* **Task statement**:
Filter this data down to the lines that hold "will", and copy them.

* **Dataset**:
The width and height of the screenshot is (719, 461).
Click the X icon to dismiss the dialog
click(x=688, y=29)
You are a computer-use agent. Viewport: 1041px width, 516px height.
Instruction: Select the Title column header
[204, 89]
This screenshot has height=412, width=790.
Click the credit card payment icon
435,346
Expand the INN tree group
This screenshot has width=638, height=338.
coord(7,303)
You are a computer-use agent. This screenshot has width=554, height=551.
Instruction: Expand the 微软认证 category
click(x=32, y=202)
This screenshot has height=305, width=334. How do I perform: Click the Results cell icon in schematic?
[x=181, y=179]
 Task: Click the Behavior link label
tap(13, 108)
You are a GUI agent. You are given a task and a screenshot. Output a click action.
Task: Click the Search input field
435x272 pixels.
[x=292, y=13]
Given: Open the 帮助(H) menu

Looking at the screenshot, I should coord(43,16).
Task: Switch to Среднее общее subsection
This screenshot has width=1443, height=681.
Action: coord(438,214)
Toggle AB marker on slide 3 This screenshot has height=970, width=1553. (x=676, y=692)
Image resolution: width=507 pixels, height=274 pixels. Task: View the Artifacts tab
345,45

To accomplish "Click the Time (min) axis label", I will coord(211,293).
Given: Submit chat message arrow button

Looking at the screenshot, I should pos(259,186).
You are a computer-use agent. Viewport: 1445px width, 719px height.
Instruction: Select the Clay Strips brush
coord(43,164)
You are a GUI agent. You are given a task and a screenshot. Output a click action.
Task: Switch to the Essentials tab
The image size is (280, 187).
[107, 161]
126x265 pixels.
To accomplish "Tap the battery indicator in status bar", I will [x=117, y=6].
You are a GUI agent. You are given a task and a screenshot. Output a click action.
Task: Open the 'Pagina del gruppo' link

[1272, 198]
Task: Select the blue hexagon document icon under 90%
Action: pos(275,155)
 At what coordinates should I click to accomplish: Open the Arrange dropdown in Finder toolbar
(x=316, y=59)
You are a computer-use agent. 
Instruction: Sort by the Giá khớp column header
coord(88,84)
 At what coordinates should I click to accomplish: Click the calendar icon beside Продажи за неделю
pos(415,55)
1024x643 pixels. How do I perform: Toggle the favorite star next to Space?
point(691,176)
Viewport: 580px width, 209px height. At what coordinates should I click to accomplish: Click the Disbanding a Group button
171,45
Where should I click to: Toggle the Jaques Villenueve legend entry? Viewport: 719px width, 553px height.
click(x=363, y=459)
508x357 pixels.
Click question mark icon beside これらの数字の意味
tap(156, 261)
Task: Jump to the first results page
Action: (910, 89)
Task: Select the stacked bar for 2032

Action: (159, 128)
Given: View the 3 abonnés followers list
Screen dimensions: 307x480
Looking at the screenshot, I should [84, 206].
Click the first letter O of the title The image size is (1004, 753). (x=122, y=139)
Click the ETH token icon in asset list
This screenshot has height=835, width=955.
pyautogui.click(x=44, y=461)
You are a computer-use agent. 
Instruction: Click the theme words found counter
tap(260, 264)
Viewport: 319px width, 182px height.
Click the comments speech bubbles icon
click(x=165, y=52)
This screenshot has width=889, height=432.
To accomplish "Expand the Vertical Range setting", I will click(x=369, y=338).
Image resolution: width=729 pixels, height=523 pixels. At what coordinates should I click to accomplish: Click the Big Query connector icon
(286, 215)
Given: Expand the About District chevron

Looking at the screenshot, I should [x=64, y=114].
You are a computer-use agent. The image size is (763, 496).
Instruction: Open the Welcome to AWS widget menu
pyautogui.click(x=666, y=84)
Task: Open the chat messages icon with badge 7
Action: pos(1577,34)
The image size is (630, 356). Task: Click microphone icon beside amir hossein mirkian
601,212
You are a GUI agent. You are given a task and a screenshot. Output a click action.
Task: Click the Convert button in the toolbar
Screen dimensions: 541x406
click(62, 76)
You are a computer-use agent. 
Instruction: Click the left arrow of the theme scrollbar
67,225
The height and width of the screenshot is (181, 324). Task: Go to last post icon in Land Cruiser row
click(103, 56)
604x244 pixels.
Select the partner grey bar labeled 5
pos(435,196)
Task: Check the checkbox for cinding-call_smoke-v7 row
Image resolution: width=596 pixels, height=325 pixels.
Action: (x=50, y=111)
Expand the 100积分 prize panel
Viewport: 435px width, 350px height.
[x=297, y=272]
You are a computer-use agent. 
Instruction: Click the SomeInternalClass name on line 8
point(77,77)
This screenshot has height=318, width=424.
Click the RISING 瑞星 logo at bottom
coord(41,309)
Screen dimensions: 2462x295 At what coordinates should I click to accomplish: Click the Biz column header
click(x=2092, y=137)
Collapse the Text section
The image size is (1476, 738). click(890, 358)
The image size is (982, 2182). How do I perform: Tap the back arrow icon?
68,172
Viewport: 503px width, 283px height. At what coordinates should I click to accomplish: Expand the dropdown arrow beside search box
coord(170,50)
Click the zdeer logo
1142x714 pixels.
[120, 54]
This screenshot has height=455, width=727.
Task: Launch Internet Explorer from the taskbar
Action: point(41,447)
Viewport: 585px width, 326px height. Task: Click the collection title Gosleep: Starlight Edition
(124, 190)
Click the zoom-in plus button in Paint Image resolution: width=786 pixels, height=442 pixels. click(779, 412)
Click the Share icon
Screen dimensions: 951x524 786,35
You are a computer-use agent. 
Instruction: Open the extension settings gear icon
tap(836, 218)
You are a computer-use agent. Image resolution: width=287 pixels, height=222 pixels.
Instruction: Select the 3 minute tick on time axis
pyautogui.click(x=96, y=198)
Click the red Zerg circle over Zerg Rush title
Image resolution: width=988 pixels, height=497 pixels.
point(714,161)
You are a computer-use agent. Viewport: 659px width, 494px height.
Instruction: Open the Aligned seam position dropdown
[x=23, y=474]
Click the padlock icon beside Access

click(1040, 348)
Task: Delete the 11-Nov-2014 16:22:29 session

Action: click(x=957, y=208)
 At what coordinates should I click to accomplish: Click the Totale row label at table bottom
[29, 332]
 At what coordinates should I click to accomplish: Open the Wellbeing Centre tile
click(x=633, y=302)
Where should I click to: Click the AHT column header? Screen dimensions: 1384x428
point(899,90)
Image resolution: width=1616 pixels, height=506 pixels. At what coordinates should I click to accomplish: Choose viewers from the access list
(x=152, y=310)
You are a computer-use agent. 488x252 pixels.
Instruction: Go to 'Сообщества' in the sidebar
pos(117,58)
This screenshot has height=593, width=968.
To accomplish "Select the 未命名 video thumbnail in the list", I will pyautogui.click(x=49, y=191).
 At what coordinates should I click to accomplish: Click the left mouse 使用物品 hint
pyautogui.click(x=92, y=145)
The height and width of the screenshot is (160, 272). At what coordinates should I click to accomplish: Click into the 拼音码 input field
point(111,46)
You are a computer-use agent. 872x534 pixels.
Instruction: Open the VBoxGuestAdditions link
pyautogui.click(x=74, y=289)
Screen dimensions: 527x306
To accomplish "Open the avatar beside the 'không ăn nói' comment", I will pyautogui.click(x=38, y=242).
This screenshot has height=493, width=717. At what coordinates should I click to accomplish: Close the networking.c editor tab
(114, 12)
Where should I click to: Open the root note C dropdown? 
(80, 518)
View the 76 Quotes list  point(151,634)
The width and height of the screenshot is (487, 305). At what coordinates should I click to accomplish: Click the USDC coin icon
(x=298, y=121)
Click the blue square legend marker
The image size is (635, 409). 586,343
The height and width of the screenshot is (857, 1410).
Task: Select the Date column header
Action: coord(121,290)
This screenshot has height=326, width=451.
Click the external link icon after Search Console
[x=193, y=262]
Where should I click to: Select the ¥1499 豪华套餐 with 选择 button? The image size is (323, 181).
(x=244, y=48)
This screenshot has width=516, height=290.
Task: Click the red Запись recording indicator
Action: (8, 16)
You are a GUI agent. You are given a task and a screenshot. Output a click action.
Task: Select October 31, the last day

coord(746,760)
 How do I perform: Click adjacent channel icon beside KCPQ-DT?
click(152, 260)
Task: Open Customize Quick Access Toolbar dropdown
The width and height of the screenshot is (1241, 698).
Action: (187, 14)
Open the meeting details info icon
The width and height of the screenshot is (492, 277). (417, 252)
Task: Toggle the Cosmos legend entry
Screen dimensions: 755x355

* **Worked solution**:
To accomplish "Click the Time (min) axis label", I will coord(211,293).
To accomplish "Tap the battery indicator in status bar", I will [x=117, y=6].
To accomplish "Expand the Vertical Range setting", I will click(x=369, y=338).
To accomplish "Select the 未命名 video thumbnail in the list", I will pyautogui.click(x=49, y=191).
To accomplish "Open the avatar beside the 'không ăn nói' comment", I will pyautogui.click(x=38, y=242).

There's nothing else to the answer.